Since the injunctive decree rendered by the chancellor was wrongfully discriminatory and too broad in scope, it is subject to being, and should be, modified so as to provide reasonable use by all parties of their riparian rights under appropriate regulations, to the end that the defendants are not deprived and excluded from reasonable legitimate use under the circumstances. Therefore the cause is affirmed as to the chancellor's determination of a nuisance, reversed as to the injunctive order against the Tampa Ski Bees, and further reversed as to restraining provisions of the order as applied to the other defendants. The cause is remanded to the court below for such further proceedings as are necessary in conformity with this opinion.

Affirmed in part and reversed in part.

ALLEN, C.J., and MORROW, R.O. Associate Judge, concur.

NOTES

[1] of nuisances; parties, by whom maintained.

"Whenever any nuisances as defined in § 823.05 is kept, maintained or exists, the state's attorney, county solicitor, county prosecutor, or any citizen of the county through any attorney he may select, may maintain his action by complaint in the proper court in the name of the state upon the relation of such attorneys or citizen to enjoin said nuisance, the person, or persons conducting or maintaining the same and the owner or agent of the building or ground upon which said nuisance exists."

[2] for nuisance; removal by justice of the peace.
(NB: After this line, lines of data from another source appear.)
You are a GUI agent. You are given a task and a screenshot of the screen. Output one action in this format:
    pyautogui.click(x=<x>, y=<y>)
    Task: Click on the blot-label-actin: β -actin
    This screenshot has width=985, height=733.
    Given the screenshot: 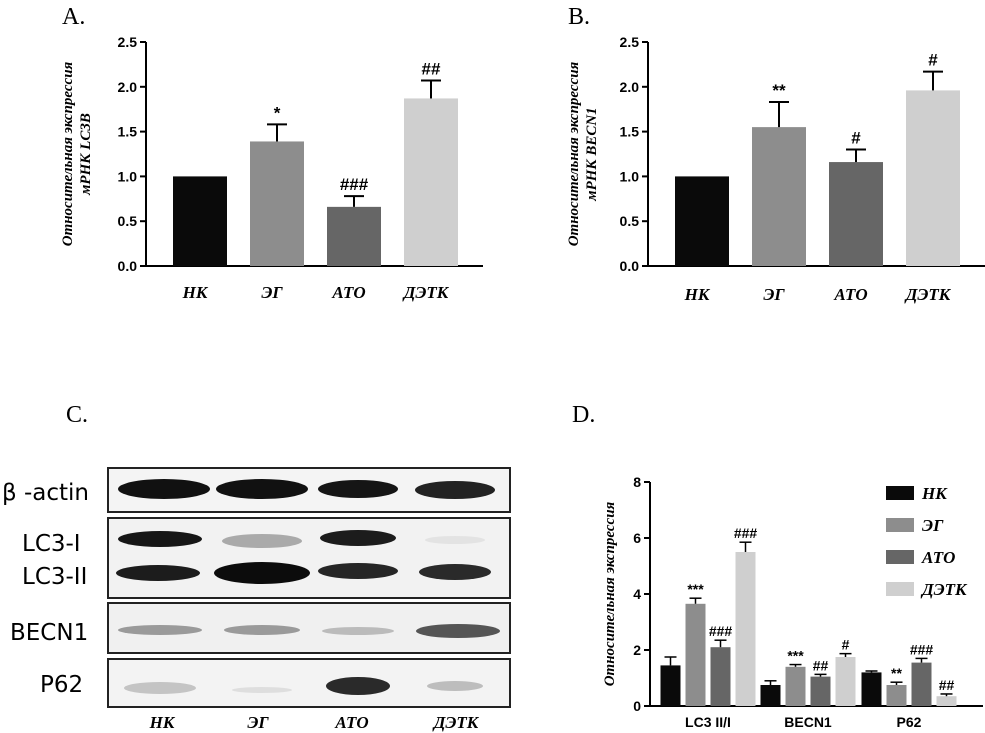 What is the action you would take?
    pyautogui.click(x=46, y=493)
    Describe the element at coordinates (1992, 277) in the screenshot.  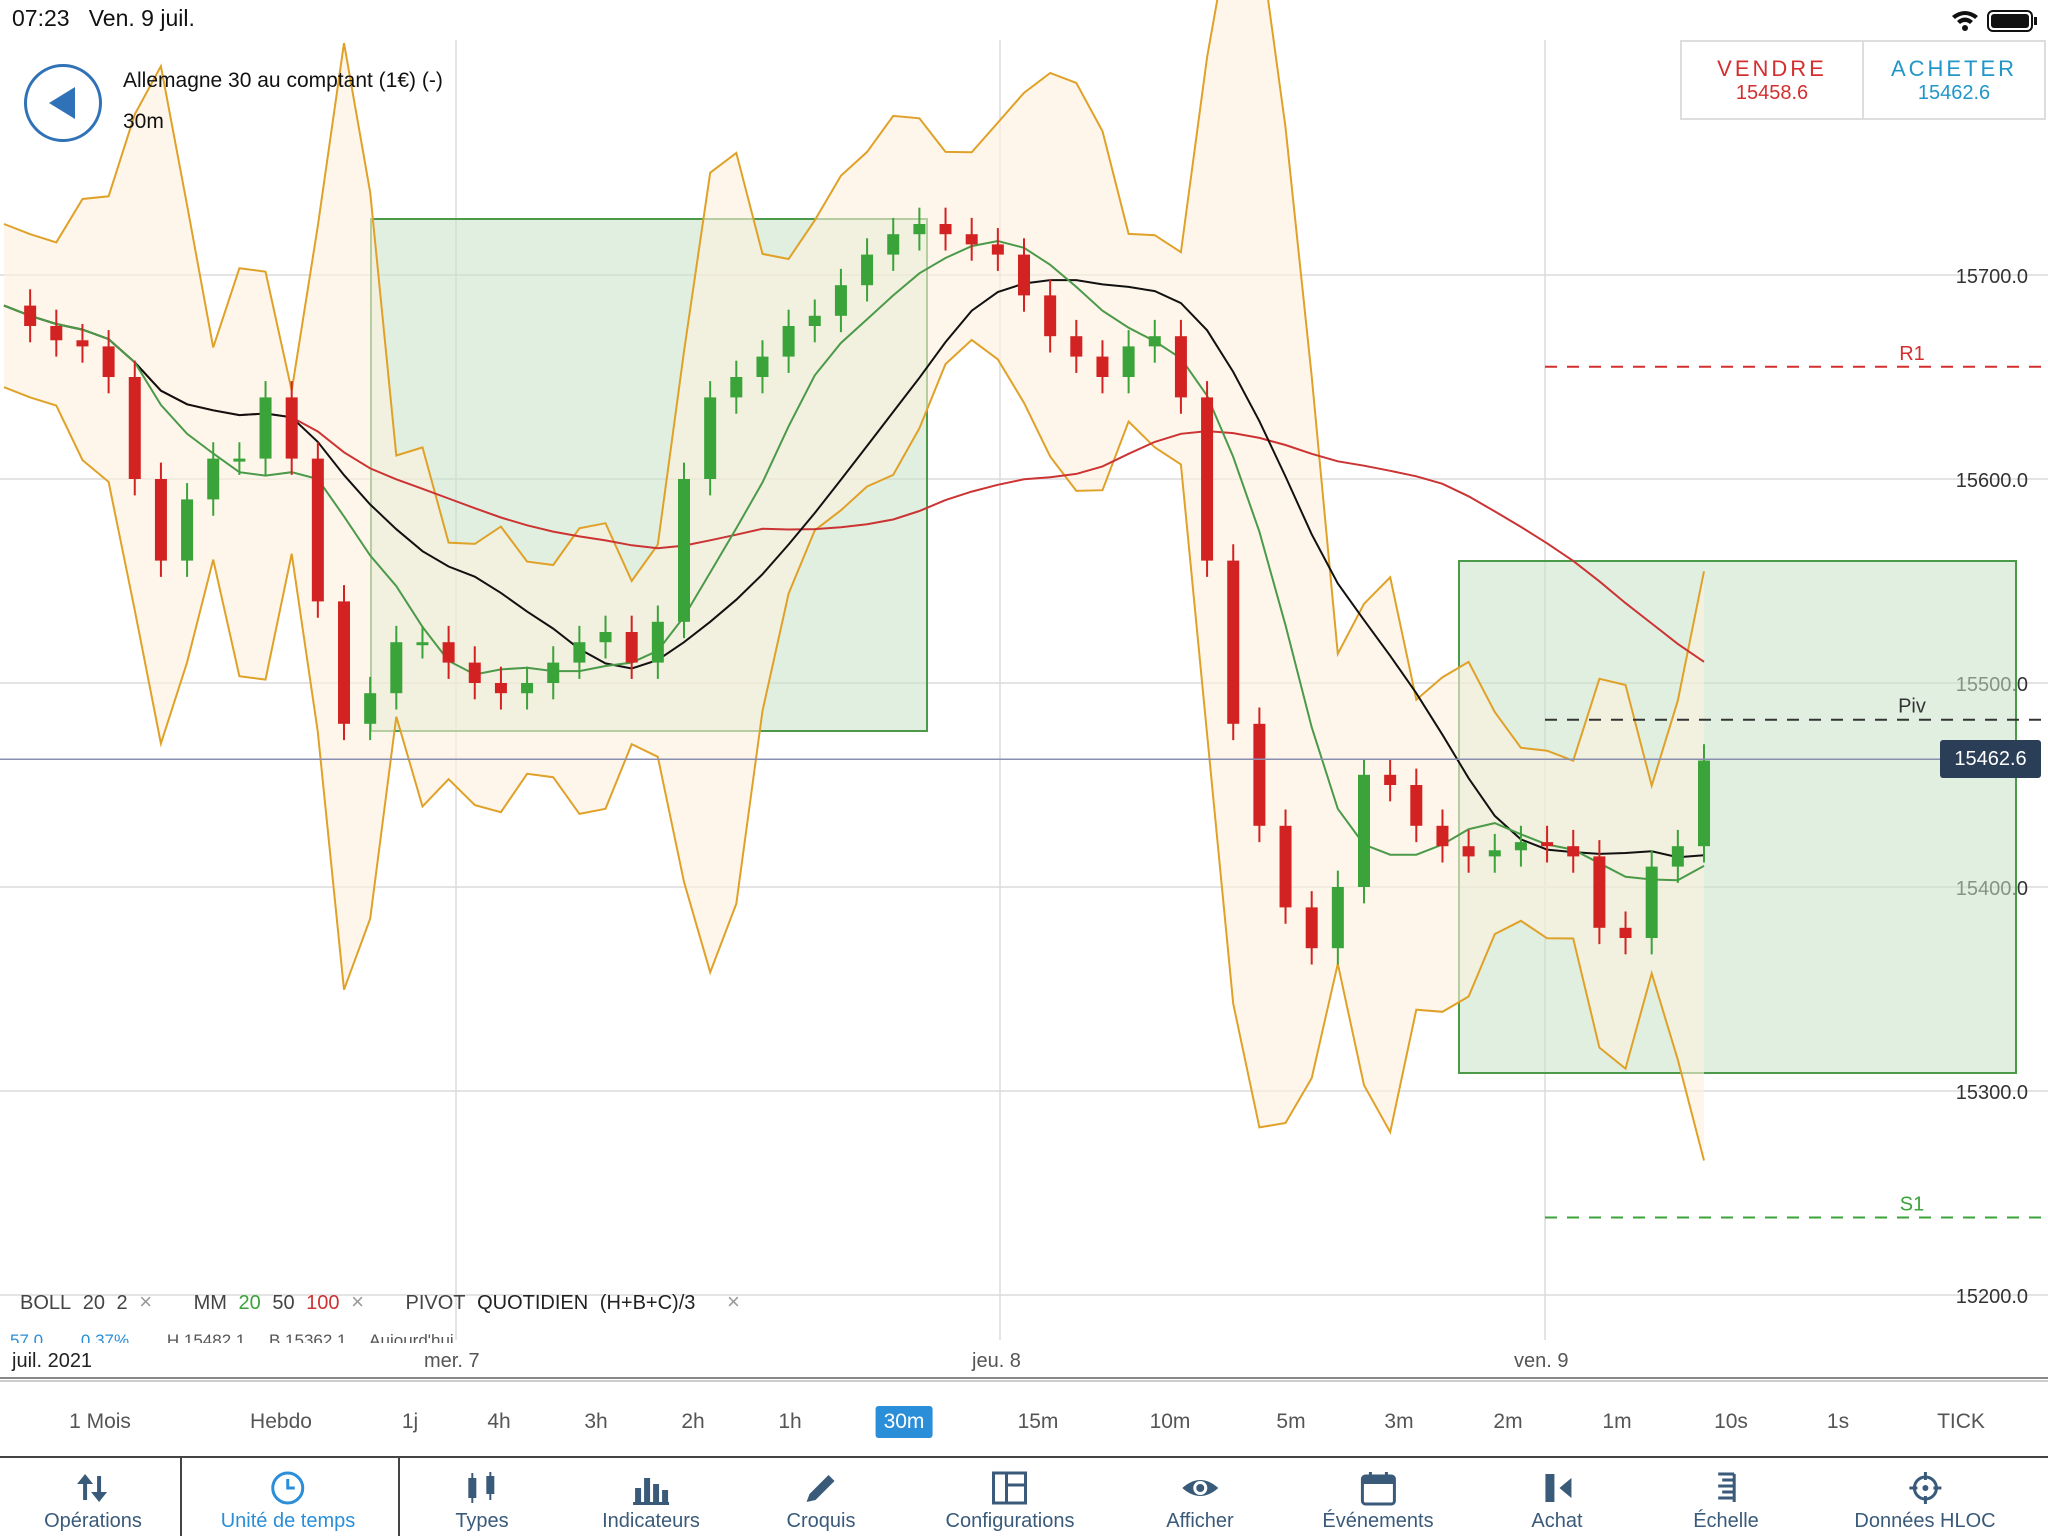
I see `y-tick-label: 15700.0` at that location.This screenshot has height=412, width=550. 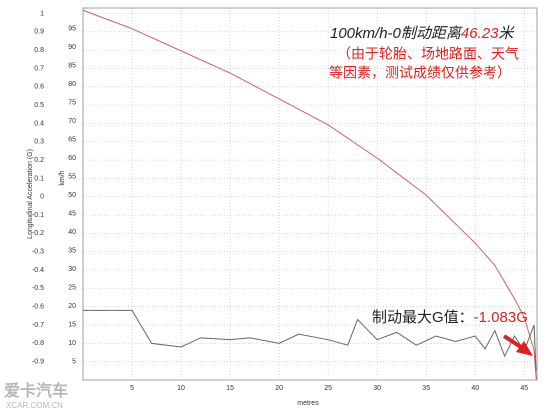 I want to click on annotation: 制动最大G值：-1.083G, so click(x=450, y=318).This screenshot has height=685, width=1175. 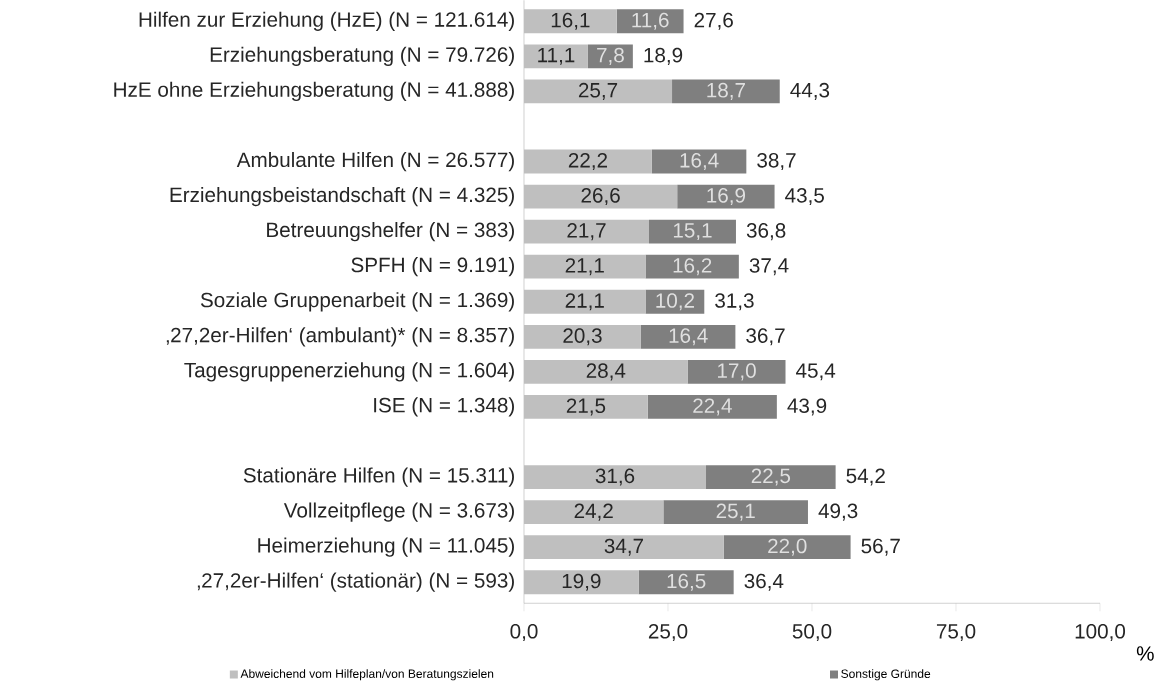 I want to click on x-tick-label: 25,0, so click(x=668, y=632).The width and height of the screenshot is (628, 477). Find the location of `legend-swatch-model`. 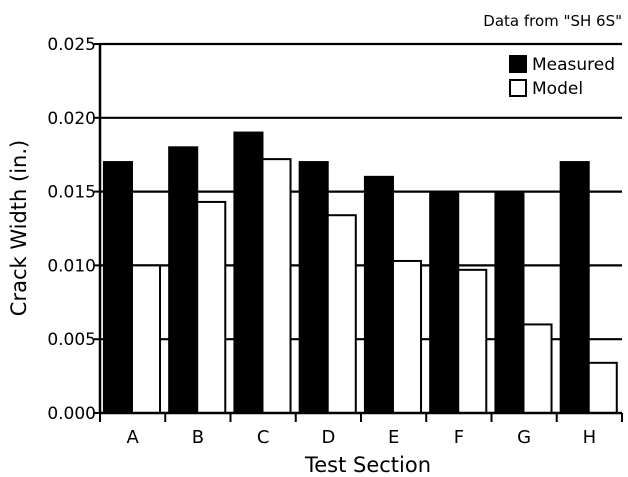

legend-swatch-model is located at coordinates (518, 88).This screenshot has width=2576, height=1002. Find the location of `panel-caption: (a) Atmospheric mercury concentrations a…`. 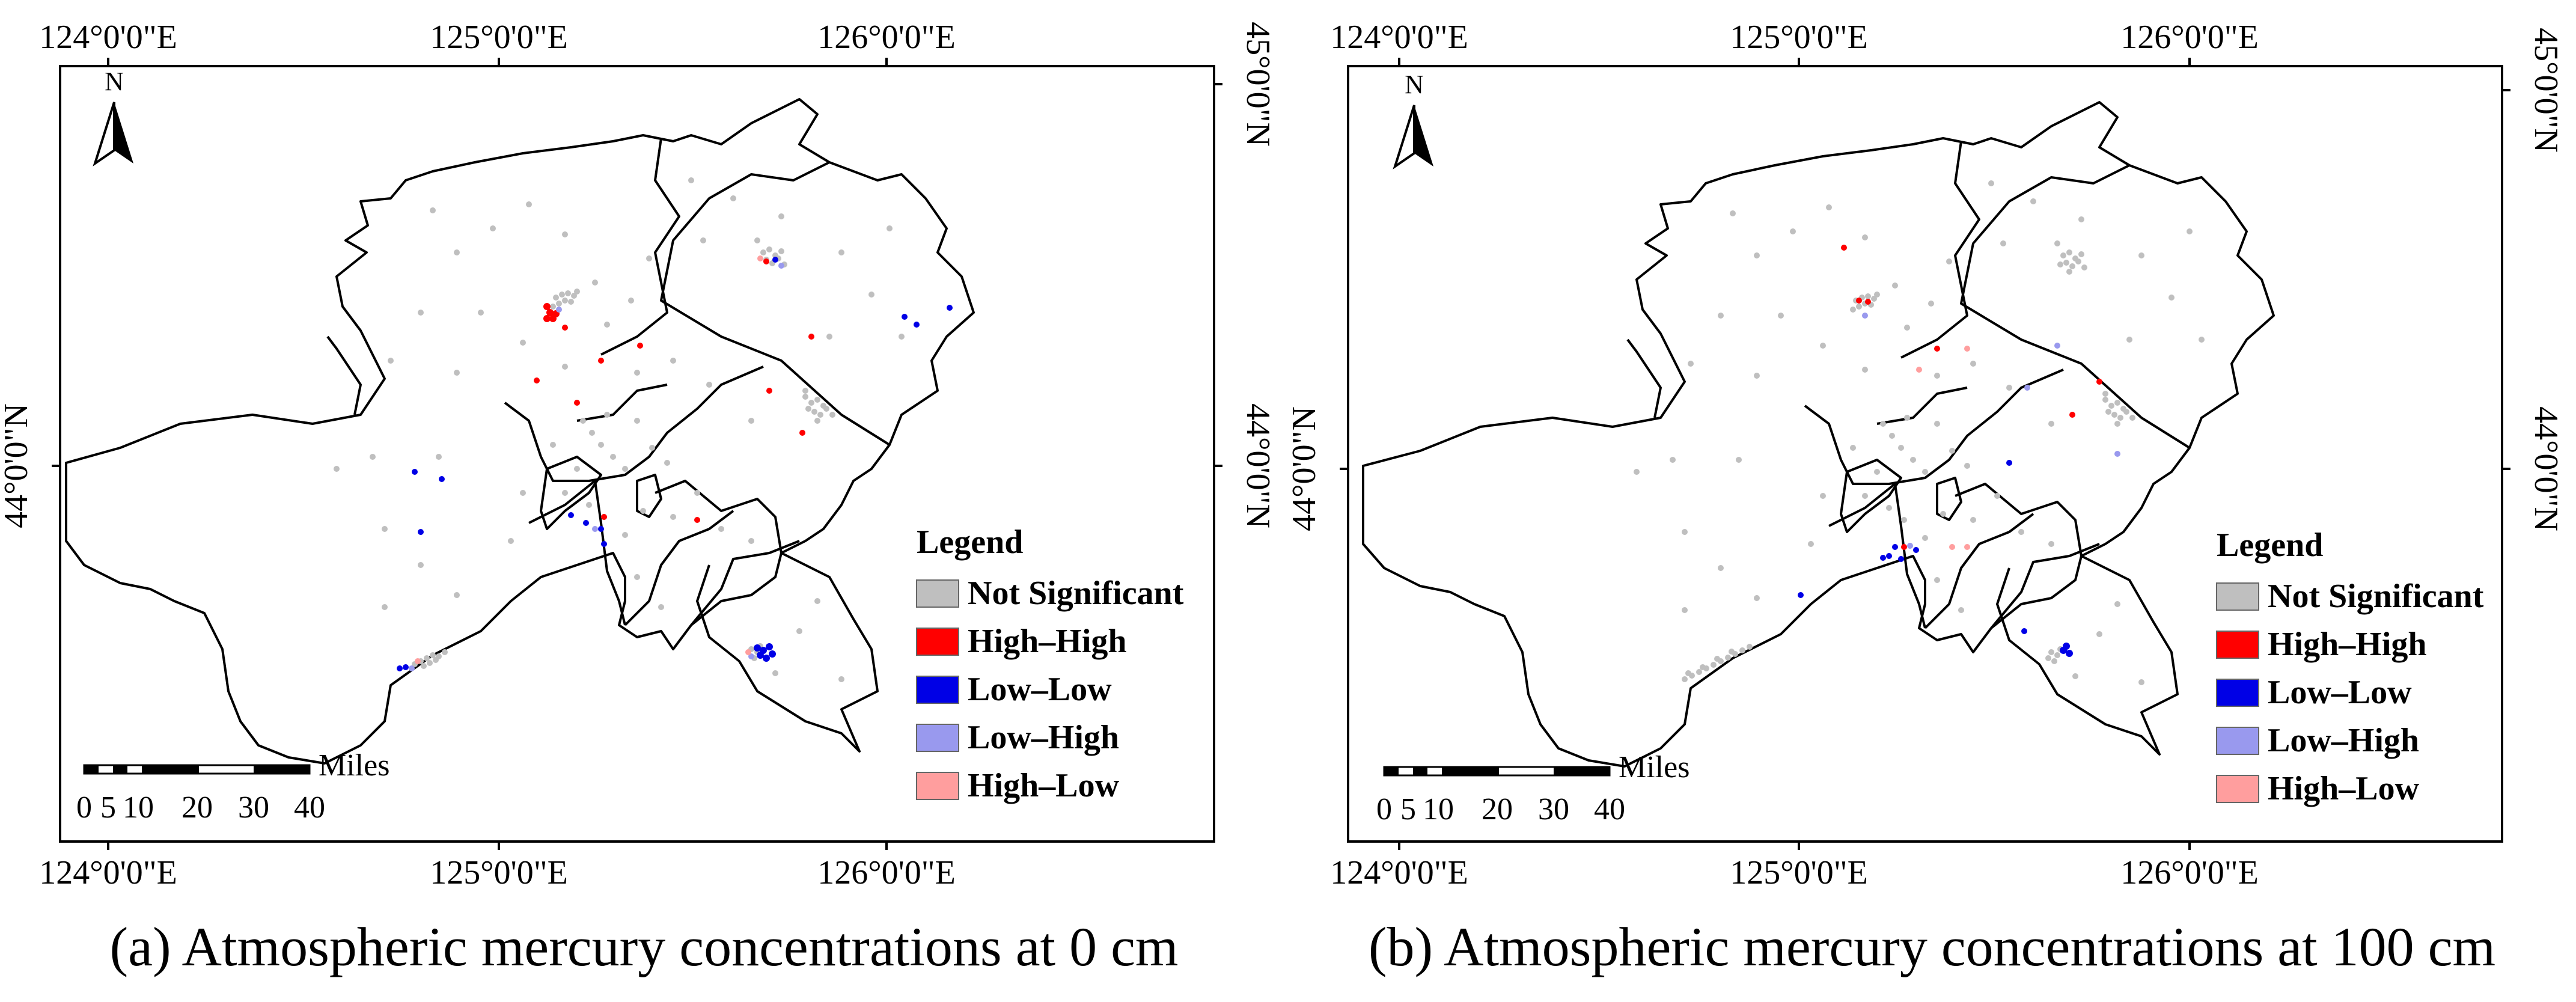

panel-caption: (a) Atmospheric mercury concentrations a… is located at coordinates (644, 947).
All nuisances which tend to annoy the community or injure the health of the citizens in general, * * * shall be indictable and punishable by a fine not exceeding two hundred dollars, at the discretion of the court.

"Any nuisance which tends to the immediate annoyance of the citizens in general, or is manifestly injurious to the public health and safety. * * *." (Emphasis supplied.)

[3] "Places declared a nuisance; may be abated and enjoined. Whoever shall erect, establish, continue, or maintain, own or lease any building, booth, tent or place which tends to annoy the community or injure the health of the community, * * * as described in § 823.01 * * * shall be deemed guilty of maintaining a nuisance, and the building, erection, place, tent or booth and the furniture, fixtures and contents are declared a nuisance. All such places or persons shall be abated or enjoined as provided in §§ 64.11-64.15." (Emphasis supplied.)